Eventually, I ‘passed out’. At the 24 FTC Graduation Dinner, Air Marshal TJ ‘Tester’ Master (RiP) & ASTE Commandant ‘Chopsy Turvey’ Anil Chopra presided over what Air Cmde AK Nagalia had welcomed us into, 11 months ago. The same ‘side-lawn’ of ASTE Officers’ Mess launched us into the second orbit where the real challenges lay.
Flight. Machines. Dreams. Test crew bridge them all with Precision & Excellence.
I am proud to be one. Like Sid & Sam.
©KP Sanjeev Kumar, 2019. All rights reserved. I can be reached at firstname.lastname@example.org. Views are personal. Graduate badge belongs to AFTPS, ASTE, AF. Pictures courtesy ASTE, AF archives.
9 thoughts on “So You Wanna Be a Test Pilot?”
KPS very well explained. Hats off to all the flight test pilots. With the advancement in technology, am sure the rules of the game will become more complicated and am confident that this cradle of flight testers will continue to keep pace. All the best.
All this training is required. But compressing it into 10 – 11 months is not good.
Currently, the test engineers stay back for another year to do a thesis and earn an MTech. The test pilots also do an informal year of internship.
I have been advocating that the internship should be divided into three semesters of 4 months each, interspersed with the training semesters. The total length of the course will remain the same. Two courses will overlap. Students will get more time to convert on to different types of aircraft. They will absorb more. And the flight safety hazard of aircrew staying awake most of the night and flying next morning will not be there.

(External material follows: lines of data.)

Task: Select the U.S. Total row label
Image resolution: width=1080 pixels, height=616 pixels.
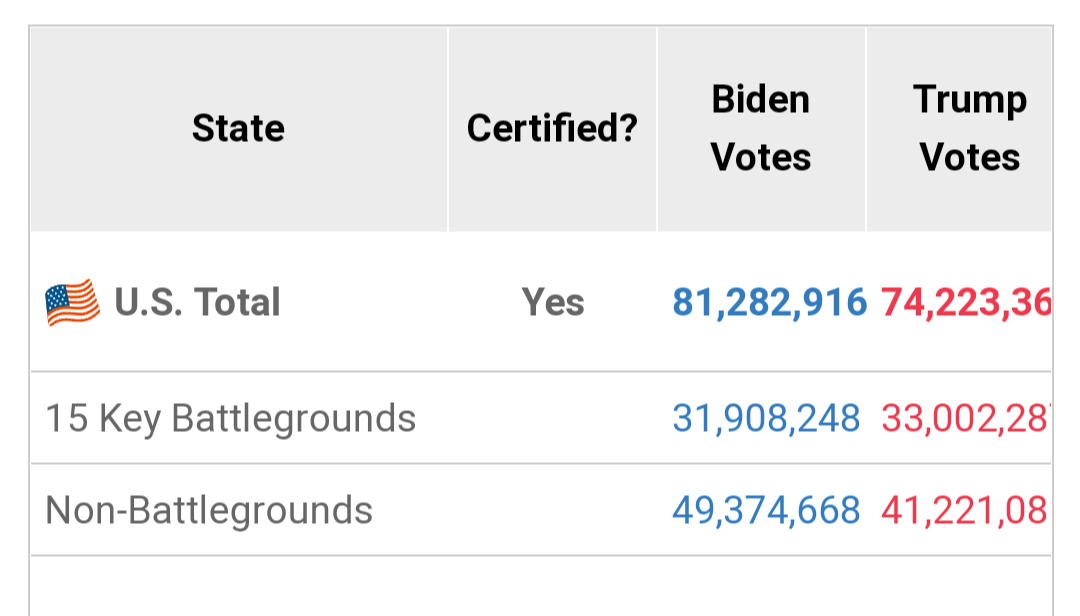Action: coord(197,302)
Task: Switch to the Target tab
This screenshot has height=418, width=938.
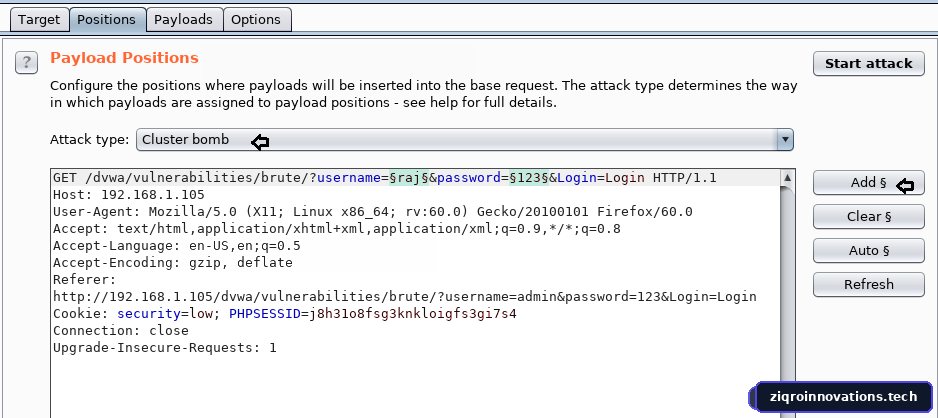Action: [39, 19]
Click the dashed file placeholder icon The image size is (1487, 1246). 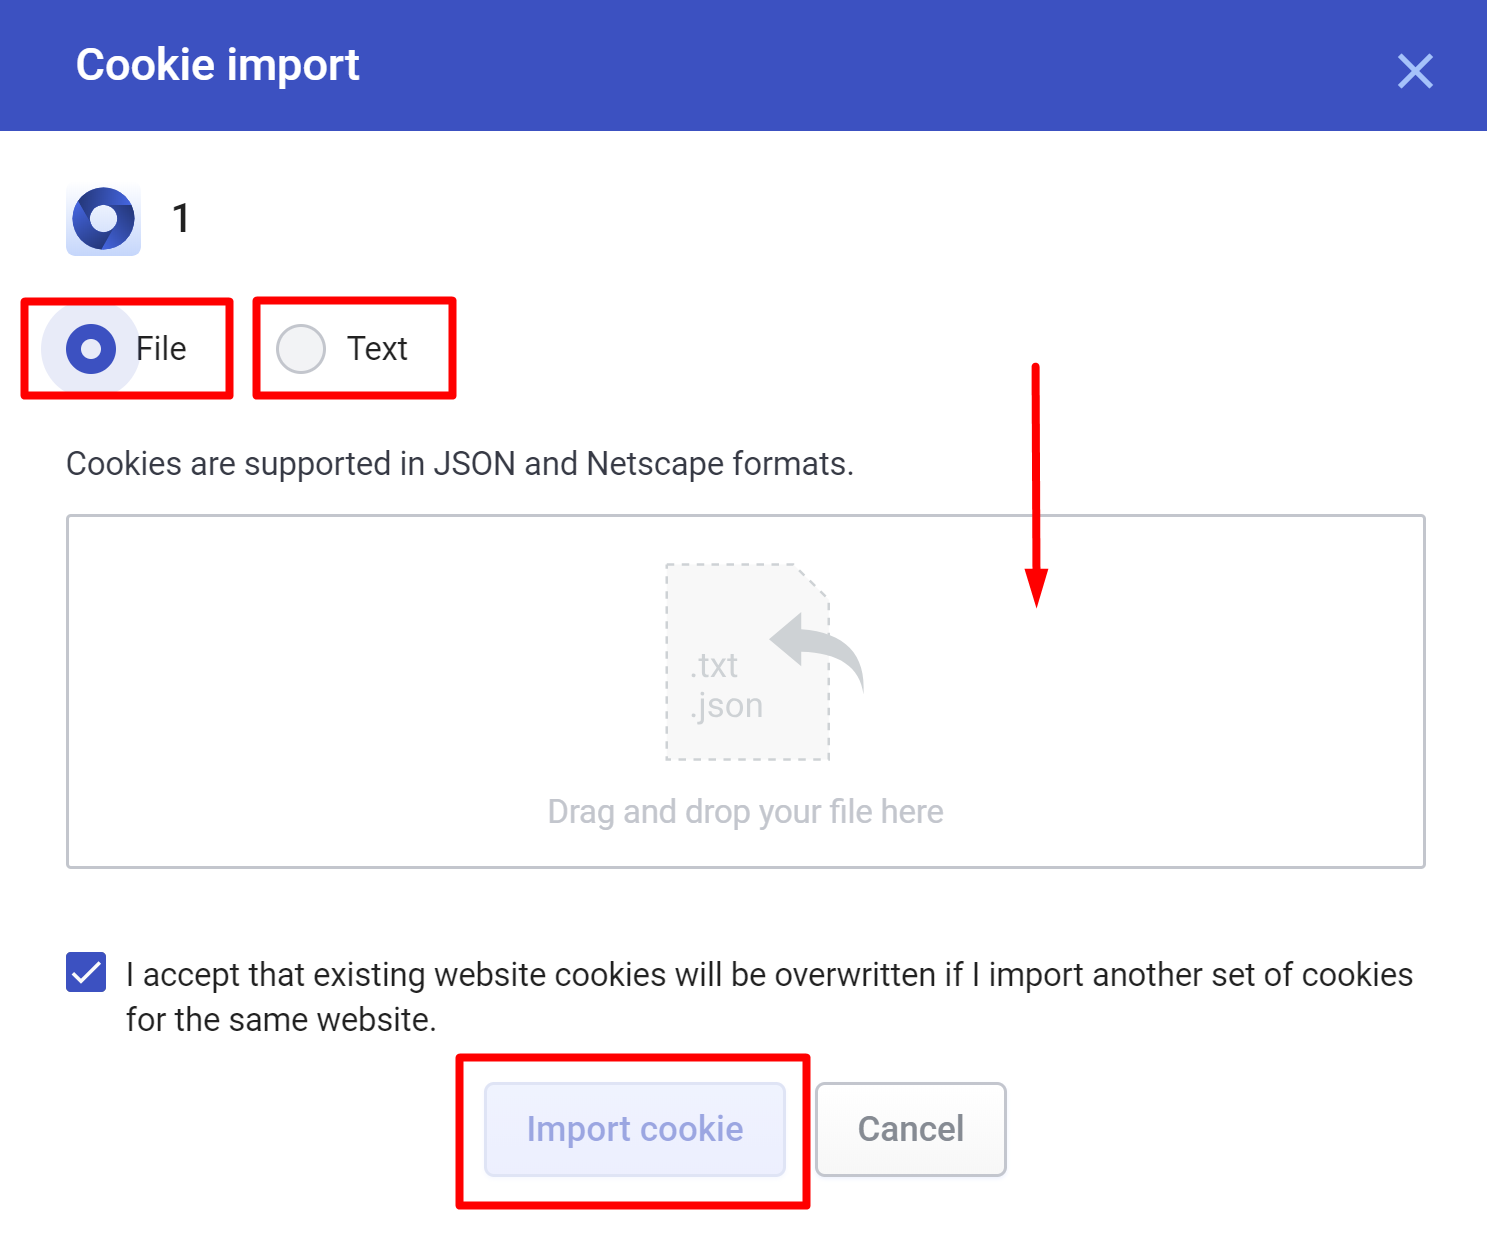click(748, 662)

Sadly, we still have a mentality of copying foreigners. We refuse to think for ourselves. We refuse to innovate.
That said, AFTPS is one of the few — if not the only — MTech institution in IAF. Students have developed a helicopter simulator during their internship. Staff and students have worked with NAL and developed a variable stability fixed wing simulator. Graduates of AFTPS are far better aeronautical engineers than graduates from better known institutions.
There is a need to widen the intake to include Weapon Systems Officers, Navigators and UAV pilots and crew.
Also AFTPS should run short courses in addition to the full course.
Very well written sir. Relived my life during my 30 FTC, while going through your article.
Proud to be Tester. Cdr JD Raturi
A rare breed KP…you are too humble to mention you finished on top of the pile in the course…the first ever for a naval pilot!
God bless…blue skies always
To be sure, I have used the term ‘test pilot’ to include the whole community of test crew (TPs & FTEs). Each one is a valuable cog in the wheel. They are a ‘national resource’, often with access to the country’s closest aerospace secrets. Sadly, in India, we are yet to value them.
You put it quite nicely sir… Did so much stuff at the same time while doing so much more stuff… All equally demanding and important…. and all the way, sight firmly on the learning.
True sir. The science itself is misunderstood by our industry. Recently got to know that the country’s leading domestic player developing an aircraft has software project manager masquerade as FTE.
I read this post with great interest. Very informative. Please keep writing more that civil society can learn from.. The comments section is very informative as well. Good to be hear that the sleep deprivation is being taken more seriously.
Very nicely written and highly informative. One of the toughest courses for aviators explained in simple words.